Oh, anyway, in non-nipple news: by the blessed end, the final battle is no battle, and uneasy peace is achieved, and Edward and Bella are together foreverever. And, after this Superbowl stand-off, it ends with a highlight-reel of the preceding season; the whole five-flick extravaganza turned into a One Shining Moment montage, afloat on fathomless self-nostalgia. Director Bill Condon – who graduated from making Oscar-bait, old-Hollywood biopics to these CGI wasteland – is particularly awful throughout the picture, but especially on end; which rather resembles a class project made by a graduating high-schooler. There's a bizarre school-yearbook credit roll, where headshots of every actor from the whole series (even those, vale Anna Kendrick, who sadly didn't make the cut here) are brought back as misty water-colour memories, and then pages from the books are animated, for double the nostalgia for fans who read them all first. And the film's final instant is to isolate the word forever, pulled from the final page of the final book and left to linger on the screen; perhaps to symbolise how long these movies felt to sit through. These Sagas, in general, seem eternally tedious – Lord Of The Rings, especially – because there's never any doubt where they're heading; Evil never seriously challenging Good, True Love triumphant as we fade into a final Forever. From midway through its first picture, Twilight has never left a single doubt that its Boy and Girl would be wed together forever in Celestial harmony, even when real life romance has proven a far stickier, more conflicted proposition.

Just before Part 2's final credit-out, there's another instant of sentimental montage, this time within the narrative; this time as apparent symbolic of the greatness of this romance for the ages. As our star-cross'd lovers lay down for a paramour's picnic amidst the purple flowers of their own personal elysian fields, Bella unveils her final gift to her beau: she psychically transmutes to him, through a form of magical clip-show ESP, their relationship turned into a cheeseball montage; there apparently nothing more romantic than seeing your experiences cut-up and sentimentalised like they're bad reality television. Here, making a very-generic-feeling montage is somehow some kind of a special magical power, not merely the realm of, like, iMovie. But the fact that Bella becomes her own mystic editing suite perhaps puts one final unexpected wrinkle on this whole shamozzle; this final flogging of the vampiric horse becoming, in one unintended instant, less about Latter-Day Saints lore and more about the new millennium. Religions have long used eternity as a carrot for its followers, and Meyer, too, knows it's the prescribed opiate to administer her menstruating masses: this yet another insipid, insidious, hetero-normative, all-paired-off fairy-tale of charming princes and pathetic princesses living happily ever after.

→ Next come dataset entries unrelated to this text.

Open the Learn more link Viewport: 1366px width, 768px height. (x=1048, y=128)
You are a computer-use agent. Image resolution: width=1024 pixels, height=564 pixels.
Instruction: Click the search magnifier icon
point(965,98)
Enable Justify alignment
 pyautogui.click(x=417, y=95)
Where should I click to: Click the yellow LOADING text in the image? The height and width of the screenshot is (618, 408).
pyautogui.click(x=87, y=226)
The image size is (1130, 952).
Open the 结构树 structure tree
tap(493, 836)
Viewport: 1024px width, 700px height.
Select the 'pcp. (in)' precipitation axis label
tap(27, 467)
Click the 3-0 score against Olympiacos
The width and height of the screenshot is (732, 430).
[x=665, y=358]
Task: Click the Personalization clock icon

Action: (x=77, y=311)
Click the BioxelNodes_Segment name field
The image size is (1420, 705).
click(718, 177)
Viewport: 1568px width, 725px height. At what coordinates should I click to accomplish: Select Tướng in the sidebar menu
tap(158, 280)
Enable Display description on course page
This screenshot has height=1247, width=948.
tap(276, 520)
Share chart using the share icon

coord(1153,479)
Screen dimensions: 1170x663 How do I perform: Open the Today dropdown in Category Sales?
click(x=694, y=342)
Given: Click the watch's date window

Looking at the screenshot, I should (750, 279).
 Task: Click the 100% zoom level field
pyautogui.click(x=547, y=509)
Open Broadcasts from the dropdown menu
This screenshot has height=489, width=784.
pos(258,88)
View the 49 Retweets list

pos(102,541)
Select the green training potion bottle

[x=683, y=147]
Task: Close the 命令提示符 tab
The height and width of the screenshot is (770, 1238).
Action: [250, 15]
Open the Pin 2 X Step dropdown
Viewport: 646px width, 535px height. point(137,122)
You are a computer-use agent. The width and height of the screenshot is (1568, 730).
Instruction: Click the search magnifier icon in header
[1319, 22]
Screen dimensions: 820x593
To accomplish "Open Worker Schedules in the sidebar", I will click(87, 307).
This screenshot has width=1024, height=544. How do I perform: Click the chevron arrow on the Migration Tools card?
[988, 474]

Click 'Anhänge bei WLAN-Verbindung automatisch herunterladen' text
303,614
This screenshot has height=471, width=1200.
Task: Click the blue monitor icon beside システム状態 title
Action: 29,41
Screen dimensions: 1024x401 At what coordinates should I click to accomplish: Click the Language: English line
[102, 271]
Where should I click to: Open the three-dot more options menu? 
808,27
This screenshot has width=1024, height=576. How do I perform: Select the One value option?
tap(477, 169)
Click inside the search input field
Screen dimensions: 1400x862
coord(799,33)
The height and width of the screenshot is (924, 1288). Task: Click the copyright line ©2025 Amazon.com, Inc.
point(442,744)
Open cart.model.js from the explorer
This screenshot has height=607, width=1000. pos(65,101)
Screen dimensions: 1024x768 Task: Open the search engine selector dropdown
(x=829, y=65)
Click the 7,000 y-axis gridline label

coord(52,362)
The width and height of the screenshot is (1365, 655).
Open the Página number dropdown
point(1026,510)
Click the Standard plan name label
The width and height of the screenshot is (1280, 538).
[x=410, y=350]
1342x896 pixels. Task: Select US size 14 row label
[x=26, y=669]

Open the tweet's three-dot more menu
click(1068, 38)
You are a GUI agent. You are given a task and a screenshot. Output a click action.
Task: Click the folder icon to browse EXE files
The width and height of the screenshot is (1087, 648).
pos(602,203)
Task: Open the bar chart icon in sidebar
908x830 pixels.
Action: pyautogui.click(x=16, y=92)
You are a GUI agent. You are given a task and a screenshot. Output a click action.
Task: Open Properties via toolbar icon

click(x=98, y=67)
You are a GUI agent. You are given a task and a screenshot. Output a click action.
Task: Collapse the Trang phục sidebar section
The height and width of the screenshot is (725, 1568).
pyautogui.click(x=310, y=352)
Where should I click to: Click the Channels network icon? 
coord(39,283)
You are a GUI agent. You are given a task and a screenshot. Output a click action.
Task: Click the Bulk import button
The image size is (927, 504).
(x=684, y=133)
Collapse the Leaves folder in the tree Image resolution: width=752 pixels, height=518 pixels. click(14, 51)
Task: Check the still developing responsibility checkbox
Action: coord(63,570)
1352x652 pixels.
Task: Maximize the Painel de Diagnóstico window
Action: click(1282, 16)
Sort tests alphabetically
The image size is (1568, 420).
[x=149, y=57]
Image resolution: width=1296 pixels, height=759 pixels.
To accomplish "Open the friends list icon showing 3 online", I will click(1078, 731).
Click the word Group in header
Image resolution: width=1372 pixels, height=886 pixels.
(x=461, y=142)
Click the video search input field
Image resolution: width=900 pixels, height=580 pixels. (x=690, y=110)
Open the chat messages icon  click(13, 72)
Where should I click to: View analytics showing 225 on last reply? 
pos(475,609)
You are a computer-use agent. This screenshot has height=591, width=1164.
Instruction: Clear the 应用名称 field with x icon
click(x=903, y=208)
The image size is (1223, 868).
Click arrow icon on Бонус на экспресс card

Yet, it's more interesting to think that, perhaps, the Forever of its finale is not about our undead Mormons settling in for eternal life on their own personal planet, but being digitised onto the online grid; Bella's sentimental montage edited in-mind then stuck on YouTube or something. Like the prophesied afterlife of religion – which sounds awesome but probably plays out more like a nightmare – existing forever online is the ultimate symbol of ironic dystopia; making Twilight, for a flickering second in its achingly-empty 10-hour study of repression and denial and fantasy, actually feel like an actual story of our times.